[Exercise text]

 

Selection

                At a glance, Hello Fresh appears to have a wide assortment of meals available, and that certainly is true if you only look at a single week, maybe even a month. Having had this for a while now, I’ve gotten the chance to start noticing patterns. As it turns out, they actually have a narrower range of options than you might think, rotating them in and out through the weeks to create new arrangements of choices with minimal new content. There is enough to keep changing things up, but only so many that will appeal to an individual palette. Consequently, I’m starting to have to pick repeats, which is all well and good for meals I loved, less so when it’s nothing but third-string choices. My other option is to skip the week entirely, which I’ve had to do more the longer I’ve had the service.

                Then we move on to the upcharges. Now look, I understand that some of this is inevitable. People want to cook fancy shit they like, and a meal delivery service can’t afford to make scallops a standard options. I get that you have to build a system that accommodates client desires at a sustainable price. That said, some weeks it feel undeniable that everything desirable to cook comes with an extra price, whereas the standard value options don’t feel worth the money. Customization is all well and good, just not when it lowers the value of the core product.

                For me, I don’t mind it so much because I’m happy to skip a week when it isn’t appealing, however if you were looking to make this a more dependable part of your week, the selection consistency might be a concern. But if you want to branch out and make some modifications, we need to deal with the…

 

Education

                Some people take on meal kit delivery services as a springboard to learning how to cook. Unfortunately, the meal delivery kit people seem to realize that if you did master those skills, they would be less essential, pandemics notwithstanding. Preparing a Hello Fresh meal will have lots of dicing, chopping, roasting, searing, and whisking; basic tasks that any new cook can muddle their way through. The trouble is, because they provide the ingredients, the dish is hard to recreate alone and your recipe has a lot of gaps.

                I liken this to Weight Watchers: how their point-system is ostensibly to simplify tracking calories, but in reality locks you in to their program. Because you’re not learning to track nutrition as a whole, you’re learning to function only within their system. They don’t want you to have independent tools, those don’t come with yearly fees.

[Exercise instructions] Transcribe the passage of the meal kit review word for word, starting with "I liken this" and going on through "with yearly fees.". The data that follow are separate material and have no connection to the meal kit review.

[Entries shown]
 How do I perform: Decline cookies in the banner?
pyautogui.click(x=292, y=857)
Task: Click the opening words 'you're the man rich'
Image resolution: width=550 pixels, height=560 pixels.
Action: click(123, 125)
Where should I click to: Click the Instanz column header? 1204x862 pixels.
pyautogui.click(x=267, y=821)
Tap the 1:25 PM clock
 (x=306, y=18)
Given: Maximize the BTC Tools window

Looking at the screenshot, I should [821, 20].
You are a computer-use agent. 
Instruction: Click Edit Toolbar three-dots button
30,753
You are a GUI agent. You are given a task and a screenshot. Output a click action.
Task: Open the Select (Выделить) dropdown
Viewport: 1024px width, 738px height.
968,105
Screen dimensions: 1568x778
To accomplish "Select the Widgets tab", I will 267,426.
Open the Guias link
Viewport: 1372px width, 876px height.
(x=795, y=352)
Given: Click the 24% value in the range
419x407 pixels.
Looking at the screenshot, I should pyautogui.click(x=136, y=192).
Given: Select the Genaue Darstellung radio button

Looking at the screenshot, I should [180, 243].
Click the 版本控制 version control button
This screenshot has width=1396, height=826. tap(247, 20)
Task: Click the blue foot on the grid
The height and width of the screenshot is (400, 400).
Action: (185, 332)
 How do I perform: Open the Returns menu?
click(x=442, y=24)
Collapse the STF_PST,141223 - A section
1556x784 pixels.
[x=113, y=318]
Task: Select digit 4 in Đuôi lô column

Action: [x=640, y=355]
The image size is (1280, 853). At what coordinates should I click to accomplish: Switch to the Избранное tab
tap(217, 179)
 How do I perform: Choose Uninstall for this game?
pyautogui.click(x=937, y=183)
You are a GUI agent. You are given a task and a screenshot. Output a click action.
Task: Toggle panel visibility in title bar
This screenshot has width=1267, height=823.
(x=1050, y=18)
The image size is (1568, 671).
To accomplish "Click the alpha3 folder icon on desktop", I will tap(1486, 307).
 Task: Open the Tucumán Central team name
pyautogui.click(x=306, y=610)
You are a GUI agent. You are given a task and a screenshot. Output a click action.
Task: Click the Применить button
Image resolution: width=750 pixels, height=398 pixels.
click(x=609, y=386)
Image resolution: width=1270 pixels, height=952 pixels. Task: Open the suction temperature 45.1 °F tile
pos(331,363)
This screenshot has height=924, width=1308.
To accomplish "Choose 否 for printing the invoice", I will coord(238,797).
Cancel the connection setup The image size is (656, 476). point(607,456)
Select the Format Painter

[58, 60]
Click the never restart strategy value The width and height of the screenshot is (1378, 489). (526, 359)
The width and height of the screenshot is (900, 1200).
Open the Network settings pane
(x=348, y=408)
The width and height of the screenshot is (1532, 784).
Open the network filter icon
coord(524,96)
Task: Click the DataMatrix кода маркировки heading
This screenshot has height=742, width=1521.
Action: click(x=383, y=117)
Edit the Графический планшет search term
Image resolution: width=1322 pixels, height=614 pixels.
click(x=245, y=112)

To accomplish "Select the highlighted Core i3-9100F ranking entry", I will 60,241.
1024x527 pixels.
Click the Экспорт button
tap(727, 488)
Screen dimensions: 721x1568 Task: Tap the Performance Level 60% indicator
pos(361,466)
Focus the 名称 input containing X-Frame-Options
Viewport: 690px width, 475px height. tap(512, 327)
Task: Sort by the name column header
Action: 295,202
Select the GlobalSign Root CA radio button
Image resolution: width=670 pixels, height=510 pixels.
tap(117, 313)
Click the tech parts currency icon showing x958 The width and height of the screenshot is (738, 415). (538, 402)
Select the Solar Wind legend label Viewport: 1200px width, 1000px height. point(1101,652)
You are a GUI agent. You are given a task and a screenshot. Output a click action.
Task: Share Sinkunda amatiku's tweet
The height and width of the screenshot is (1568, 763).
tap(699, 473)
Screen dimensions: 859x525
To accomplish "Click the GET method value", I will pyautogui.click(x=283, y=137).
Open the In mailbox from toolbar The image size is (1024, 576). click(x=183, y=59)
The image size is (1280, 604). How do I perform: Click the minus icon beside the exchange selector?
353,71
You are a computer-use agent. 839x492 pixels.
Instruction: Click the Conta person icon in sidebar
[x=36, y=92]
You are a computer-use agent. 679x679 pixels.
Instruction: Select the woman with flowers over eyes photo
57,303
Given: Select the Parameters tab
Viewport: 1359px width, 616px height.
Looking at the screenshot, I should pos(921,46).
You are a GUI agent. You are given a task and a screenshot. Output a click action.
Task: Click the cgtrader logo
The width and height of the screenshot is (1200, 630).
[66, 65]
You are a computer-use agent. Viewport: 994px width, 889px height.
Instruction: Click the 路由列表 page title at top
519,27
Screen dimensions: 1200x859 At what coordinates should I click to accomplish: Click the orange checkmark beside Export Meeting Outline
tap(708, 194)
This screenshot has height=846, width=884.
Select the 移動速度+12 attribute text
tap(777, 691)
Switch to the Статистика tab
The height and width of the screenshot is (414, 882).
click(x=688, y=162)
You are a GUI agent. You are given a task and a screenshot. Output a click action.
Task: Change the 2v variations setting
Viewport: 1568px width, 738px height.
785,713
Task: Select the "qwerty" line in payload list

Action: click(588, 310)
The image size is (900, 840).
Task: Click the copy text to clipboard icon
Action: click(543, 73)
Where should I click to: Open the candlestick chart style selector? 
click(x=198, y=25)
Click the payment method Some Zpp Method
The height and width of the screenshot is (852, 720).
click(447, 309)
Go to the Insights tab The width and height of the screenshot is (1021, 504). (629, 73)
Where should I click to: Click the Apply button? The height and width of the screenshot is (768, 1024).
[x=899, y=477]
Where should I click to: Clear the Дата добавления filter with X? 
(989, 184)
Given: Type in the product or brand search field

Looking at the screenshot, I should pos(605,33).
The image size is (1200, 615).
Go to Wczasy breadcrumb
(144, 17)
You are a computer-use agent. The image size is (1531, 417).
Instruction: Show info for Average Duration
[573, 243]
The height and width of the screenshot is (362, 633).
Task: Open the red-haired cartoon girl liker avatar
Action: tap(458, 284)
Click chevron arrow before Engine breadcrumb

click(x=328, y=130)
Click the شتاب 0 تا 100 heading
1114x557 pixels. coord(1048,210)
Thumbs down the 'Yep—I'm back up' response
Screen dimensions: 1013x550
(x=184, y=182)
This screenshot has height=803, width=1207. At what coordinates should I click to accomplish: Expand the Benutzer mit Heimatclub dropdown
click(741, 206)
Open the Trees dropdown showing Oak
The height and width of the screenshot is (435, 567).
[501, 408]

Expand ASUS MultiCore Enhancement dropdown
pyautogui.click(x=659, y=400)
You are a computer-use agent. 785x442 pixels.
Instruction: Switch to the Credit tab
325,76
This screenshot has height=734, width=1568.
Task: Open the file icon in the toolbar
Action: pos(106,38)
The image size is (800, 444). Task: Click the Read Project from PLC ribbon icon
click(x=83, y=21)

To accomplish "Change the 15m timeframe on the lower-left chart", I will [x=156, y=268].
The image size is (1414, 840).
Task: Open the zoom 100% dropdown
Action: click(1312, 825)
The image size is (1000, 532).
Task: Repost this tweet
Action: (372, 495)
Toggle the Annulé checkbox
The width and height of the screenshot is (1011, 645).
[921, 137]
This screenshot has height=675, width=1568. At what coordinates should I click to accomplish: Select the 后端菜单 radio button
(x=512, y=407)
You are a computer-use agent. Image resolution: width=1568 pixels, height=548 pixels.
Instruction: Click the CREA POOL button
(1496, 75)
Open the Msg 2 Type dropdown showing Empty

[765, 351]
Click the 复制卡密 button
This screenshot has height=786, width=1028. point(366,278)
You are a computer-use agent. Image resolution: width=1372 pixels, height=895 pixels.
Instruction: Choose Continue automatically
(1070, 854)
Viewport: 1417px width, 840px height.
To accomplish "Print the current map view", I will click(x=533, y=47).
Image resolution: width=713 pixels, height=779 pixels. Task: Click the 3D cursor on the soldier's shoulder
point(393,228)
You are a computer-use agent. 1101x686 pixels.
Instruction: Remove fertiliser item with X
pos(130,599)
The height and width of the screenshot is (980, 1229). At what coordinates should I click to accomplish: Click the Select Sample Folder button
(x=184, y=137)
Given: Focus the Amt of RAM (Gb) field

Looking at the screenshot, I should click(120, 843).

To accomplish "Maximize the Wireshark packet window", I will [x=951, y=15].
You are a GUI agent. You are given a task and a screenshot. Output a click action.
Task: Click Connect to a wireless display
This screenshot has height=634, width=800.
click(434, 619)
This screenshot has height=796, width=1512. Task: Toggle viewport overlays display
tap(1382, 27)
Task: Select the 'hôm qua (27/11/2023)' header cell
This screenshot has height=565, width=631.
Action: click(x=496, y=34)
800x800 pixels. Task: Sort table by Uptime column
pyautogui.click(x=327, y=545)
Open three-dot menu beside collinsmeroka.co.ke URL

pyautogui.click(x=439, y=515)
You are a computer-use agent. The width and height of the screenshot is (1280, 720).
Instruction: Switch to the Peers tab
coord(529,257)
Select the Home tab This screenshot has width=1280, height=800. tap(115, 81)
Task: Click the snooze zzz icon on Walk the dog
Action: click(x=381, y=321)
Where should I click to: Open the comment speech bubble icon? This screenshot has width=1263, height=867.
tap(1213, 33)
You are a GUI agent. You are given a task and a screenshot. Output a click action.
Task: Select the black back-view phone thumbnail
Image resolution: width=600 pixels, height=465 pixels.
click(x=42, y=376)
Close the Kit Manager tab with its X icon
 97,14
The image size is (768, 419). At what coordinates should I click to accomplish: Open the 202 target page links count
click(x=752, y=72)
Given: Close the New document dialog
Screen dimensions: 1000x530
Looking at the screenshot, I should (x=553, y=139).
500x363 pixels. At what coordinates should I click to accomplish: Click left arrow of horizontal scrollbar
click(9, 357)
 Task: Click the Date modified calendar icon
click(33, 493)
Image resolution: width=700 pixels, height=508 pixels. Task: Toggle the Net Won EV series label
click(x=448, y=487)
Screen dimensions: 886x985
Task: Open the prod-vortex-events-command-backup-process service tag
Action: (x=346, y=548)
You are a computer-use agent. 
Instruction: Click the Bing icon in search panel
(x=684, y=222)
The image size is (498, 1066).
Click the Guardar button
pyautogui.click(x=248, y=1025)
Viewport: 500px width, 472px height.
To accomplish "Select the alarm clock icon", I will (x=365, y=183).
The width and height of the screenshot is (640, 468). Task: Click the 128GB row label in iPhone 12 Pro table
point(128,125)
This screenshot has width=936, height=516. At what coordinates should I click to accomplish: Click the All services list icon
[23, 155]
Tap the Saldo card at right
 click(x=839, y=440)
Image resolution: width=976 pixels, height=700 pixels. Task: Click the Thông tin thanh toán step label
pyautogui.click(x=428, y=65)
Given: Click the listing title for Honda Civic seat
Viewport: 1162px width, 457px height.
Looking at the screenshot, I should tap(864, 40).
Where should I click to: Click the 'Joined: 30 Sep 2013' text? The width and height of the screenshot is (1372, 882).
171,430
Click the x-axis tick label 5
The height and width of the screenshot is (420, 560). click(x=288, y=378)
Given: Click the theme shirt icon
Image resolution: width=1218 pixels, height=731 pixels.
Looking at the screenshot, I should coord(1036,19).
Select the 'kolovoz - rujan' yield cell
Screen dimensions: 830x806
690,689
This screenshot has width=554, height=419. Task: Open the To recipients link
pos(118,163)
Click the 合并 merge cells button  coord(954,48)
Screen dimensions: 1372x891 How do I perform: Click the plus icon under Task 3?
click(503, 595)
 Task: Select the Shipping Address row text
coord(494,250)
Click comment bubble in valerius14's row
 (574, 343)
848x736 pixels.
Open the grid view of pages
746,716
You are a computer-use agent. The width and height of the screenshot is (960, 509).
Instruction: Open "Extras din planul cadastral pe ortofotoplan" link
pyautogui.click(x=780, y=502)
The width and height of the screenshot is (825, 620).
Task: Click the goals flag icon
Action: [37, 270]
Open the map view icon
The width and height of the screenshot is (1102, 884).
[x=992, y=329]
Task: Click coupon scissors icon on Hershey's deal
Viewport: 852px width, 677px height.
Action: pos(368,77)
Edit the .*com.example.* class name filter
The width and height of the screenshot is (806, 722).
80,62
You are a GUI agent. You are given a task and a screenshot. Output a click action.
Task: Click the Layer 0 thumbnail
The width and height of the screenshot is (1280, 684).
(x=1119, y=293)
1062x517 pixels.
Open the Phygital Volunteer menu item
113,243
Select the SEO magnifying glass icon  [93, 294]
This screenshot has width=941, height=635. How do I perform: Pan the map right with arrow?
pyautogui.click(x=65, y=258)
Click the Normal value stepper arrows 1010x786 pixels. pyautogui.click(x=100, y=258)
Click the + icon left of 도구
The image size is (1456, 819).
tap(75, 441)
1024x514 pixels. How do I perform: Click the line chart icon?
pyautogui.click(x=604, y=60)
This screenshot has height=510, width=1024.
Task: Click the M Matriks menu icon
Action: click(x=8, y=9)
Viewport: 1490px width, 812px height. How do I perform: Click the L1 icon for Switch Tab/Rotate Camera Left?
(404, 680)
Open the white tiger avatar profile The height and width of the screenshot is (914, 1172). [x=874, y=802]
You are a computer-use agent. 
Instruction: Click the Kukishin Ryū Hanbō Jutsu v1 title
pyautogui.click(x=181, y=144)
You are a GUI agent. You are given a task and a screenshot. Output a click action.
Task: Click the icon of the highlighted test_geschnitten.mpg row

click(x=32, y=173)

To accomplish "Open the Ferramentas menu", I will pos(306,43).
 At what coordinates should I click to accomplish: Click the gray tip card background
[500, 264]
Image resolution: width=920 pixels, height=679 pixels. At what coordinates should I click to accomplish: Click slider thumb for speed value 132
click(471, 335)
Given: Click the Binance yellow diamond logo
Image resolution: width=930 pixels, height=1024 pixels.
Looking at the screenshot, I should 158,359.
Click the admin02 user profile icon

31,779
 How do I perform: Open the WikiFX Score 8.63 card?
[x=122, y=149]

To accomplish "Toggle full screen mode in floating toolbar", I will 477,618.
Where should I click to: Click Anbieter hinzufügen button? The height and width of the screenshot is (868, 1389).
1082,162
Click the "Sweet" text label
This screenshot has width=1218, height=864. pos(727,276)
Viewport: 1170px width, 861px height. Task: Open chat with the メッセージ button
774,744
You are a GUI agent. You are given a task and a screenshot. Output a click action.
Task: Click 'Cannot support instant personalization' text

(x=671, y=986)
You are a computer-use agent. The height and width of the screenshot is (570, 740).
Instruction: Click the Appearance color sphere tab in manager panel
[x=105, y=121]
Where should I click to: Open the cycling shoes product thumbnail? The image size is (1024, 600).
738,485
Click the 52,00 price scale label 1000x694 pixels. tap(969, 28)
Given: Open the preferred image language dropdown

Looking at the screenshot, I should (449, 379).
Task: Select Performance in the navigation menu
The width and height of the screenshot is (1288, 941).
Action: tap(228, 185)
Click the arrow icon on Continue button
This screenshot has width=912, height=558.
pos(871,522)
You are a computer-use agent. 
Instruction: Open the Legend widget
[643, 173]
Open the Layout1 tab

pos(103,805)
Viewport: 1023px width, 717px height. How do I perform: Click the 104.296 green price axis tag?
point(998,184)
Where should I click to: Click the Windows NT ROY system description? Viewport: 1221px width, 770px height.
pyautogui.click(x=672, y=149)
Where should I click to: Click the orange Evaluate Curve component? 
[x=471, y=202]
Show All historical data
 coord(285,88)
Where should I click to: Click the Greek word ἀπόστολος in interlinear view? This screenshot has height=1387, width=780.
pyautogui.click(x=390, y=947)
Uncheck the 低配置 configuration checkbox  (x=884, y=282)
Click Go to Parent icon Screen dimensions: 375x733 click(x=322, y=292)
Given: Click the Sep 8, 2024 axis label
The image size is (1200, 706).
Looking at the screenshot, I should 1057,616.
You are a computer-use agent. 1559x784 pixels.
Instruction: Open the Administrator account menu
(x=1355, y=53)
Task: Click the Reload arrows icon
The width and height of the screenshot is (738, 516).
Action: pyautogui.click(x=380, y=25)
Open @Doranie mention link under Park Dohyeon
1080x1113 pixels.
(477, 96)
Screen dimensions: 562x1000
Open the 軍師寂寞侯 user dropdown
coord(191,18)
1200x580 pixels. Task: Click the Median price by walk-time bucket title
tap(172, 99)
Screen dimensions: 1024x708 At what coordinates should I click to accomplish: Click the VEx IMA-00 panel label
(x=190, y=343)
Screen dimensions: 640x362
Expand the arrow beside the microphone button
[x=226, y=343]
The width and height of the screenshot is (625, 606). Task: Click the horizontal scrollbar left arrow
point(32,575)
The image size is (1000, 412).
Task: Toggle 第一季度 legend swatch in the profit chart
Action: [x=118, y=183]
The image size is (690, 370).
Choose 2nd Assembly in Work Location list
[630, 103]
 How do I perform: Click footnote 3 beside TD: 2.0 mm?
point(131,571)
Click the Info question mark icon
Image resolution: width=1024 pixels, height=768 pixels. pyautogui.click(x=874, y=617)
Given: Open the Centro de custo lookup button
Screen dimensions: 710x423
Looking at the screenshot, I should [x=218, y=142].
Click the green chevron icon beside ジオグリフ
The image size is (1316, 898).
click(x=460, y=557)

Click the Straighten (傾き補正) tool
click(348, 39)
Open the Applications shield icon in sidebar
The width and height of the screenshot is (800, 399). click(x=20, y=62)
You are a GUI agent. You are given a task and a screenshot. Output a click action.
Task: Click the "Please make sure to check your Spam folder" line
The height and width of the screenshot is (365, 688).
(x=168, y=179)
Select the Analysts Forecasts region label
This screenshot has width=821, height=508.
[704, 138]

[Task result]
I liken this to Weight Watchers: how their point-system is ostensibly to simplify tracking calories, but in reality locks you in to their program. Because you’re not learning to track nutrition as a whole, you’re learning to function only within their system. They don’t want you to have independent tools, those don’t come with yearly fees.